DATA SHOWN.
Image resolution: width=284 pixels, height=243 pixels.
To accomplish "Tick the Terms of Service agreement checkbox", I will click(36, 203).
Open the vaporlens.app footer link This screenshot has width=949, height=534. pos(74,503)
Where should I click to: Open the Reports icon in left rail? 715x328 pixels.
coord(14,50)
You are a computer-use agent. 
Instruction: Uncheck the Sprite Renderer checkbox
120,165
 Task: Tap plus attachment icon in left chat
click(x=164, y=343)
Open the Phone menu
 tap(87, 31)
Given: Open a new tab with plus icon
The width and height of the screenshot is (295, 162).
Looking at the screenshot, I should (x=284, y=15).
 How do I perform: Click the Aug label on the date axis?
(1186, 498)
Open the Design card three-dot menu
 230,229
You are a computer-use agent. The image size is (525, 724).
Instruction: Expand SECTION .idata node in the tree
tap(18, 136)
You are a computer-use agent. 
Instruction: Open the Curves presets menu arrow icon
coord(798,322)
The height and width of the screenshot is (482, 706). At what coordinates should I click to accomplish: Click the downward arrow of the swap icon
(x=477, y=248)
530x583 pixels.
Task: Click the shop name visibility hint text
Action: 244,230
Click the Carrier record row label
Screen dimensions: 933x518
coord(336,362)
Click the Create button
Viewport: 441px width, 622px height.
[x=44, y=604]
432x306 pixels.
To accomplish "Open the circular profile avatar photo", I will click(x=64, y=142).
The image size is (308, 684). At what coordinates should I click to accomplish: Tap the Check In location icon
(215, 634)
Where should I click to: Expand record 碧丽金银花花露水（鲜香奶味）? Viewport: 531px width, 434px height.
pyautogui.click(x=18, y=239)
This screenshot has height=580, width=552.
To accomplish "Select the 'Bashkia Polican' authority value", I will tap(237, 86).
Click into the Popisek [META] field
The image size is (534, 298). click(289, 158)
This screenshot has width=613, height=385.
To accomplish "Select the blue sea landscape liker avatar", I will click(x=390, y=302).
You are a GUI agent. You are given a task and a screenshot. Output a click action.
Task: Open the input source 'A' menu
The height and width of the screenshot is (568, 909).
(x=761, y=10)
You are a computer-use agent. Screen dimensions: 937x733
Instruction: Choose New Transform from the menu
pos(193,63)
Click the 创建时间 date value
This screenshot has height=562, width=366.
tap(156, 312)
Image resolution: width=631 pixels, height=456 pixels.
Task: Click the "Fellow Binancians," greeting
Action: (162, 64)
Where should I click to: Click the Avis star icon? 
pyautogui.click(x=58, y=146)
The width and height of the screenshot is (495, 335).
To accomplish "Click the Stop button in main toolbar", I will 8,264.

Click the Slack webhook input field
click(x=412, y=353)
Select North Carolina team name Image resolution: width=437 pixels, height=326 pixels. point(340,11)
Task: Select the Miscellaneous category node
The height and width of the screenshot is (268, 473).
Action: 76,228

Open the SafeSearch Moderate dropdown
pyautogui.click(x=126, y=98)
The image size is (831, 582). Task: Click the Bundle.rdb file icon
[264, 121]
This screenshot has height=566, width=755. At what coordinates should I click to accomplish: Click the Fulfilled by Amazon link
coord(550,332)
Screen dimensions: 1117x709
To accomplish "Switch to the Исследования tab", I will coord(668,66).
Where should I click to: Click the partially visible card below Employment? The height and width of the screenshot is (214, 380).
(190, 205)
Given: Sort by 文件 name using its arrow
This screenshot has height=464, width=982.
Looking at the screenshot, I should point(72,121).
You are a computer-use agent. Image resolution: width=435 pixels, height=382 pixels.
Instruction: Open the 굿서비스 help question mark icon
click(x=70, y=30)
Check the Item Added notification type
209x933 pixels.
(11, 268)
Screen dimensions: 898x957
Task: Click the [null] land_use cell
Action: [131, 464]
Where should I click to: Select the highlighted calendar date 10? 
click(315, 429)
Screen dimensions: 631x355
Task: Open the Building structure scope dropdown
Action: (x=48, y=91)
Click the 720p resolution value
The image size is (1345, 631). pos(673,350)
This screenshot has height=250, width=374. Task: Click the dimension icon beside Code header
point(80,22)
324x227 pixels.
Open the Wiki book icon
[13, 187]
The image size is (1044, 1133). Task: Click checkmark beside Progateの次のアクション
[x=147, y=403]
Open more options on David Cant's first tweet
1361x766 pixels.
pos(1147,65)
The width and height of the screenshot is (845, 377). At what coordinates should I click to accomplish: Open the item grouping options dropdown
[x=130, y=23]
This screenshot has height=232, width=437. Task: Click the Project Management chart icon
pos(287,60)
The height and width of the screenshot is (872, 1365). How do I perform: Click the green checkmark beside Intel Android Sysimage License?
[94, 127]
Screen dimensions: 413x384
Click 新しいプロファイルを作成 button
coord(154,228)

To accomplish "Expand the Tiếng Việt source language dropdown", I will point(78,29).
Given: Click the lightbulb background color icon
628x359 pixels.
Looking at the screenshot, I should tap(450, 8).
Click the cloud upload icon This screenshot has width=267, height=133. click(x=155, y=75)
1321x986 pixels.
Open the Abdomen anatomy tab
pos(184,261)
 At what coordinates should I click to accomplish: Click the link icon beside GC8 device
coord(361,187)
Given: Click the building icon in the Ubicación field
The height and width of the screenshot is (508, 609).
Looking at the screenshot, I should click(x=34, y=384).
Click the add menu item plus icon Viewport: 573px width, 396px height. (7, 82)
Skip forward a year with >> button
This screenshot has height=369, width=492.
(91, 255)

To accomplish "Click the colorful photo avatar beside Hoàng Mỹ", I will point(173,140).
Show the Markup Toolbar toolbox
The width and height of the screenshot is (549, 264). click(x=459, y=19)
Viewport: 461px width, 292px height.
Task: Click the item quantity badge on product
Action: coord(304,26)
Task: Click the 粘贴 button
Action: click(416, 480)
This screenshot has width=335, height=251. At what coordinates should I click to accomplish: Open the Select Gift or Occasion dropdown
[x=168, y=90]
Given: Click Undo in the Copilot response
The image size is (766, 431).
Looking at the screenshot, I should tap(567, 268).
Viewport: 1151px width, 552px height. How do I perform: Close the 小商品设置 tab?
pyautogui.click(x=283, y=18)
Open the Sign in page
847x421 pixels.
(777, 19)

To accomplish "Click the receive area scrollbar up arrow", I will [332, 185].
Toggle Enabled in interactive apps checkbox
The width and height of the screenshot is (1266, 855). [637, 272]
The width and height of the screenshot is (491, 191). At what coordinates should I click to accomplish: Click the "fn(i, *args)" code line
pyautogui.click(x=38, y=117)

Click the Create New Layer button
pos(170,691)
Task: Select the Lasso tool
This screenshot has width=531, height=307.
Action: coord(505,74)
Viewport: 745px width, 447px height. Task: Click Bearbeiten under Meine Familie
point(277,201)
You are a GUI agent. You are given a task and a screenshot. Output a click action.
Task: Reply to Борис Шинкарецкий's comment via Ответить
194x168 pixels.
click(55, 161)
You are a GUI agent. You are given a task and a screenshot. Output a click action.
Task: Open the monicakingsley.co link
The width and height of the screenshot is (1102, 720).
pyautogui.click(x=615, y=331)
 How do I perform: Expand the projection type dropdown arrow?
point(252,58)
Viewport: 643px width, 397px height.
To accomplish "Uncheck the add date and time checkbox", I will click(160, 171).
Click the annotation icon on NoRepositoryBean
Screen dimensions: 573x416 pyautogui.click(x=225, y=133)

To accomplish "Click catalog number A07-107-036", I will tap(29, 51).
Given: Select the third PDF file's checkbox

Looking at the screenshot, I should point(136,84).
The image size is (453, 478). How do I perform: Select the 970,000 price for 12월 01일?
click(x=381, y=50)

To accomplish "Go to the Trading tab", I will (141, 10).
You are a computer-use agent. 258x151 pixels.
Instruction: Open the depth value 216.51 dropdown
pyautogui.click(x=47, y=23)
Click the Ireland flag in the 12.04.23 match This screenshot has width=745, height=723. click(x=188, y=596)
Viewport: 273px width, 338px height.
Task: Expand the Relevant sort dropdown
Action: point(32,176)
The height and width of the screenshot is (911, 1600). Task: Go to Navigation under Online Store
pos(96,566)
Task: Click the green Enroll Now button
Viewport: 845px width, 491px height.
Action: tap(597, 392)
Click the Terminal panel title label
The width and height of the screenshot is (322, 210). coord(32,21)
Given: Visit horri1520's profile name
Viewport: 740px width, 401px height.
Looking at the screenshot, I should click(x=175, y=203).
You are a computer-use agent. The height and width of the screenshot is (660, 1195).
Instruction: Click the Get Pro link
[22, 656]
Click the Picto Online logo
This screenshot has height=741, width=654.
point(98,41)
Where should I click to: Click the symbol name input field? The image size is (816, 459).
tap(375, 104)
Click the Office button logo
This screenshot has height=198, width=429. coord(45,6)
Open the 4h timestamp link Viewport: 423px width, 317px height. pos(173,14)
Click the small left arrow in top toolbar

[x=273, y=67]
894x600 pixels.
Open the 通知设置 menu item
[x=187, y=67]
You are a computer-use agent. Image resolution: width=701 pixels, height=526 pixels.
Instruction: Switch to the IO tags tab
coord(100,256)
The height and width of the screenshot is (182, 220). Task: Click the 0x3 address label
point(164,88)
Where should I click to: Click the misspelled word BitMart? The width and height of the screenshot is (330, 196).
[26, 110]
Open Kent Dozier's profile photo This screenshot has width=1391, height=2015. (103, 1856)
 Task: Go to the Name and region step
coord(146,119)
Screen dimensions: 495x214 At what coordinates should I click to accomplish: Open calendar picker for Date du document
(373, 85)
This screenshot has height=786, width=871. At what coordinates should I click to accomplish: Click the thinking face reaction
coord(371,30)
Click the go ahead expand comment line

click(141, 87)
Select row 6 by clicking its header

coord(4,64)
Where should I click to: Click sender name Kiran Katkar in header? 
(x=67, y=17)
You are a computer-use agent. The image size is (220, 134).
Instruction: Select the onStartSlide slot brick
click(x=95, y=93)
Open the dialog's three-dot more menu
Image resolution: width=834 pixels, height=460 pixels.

TASK ITEM. Select every line of the material above holding the word "will" and copy it.

RESPONSE TO THE EXERCISE.
To accomplish "Tick the Terms of Service agreement checkbox", I will click(36, 203).
To accomplish "Open the circular profile avatar photo", I will click(x=64, y=142).
To accomplish "Select the 'Bashkia Polican' authority value", I will tap(237, 86).
To accomplish "Select the blue sea landscape liker avatar", I will click(x=390, y=302).
To accomplish "Click the Stop button in main toolbar", I will 8,264.
To accomplish "Switch to the Исследования tab", I will coord(668,66).
To accomplish "Expand the Tiếng Việt source language dropdown", I will point(78,29).
To accomplish "Click the colorful photo avatar beside Hoàng Mỹ", I will point(173,140).
To accomplish "Click the receive area scrollbar up arrow", I will [332, 185].
To accomplish "Uncheck the add date and time checkbox", I will click(160, 171).
To accomplish "Click catalog number A07-107-036", I will tap(29, 51).
To accomplish "Go to the Trading tab", I will (141, 10).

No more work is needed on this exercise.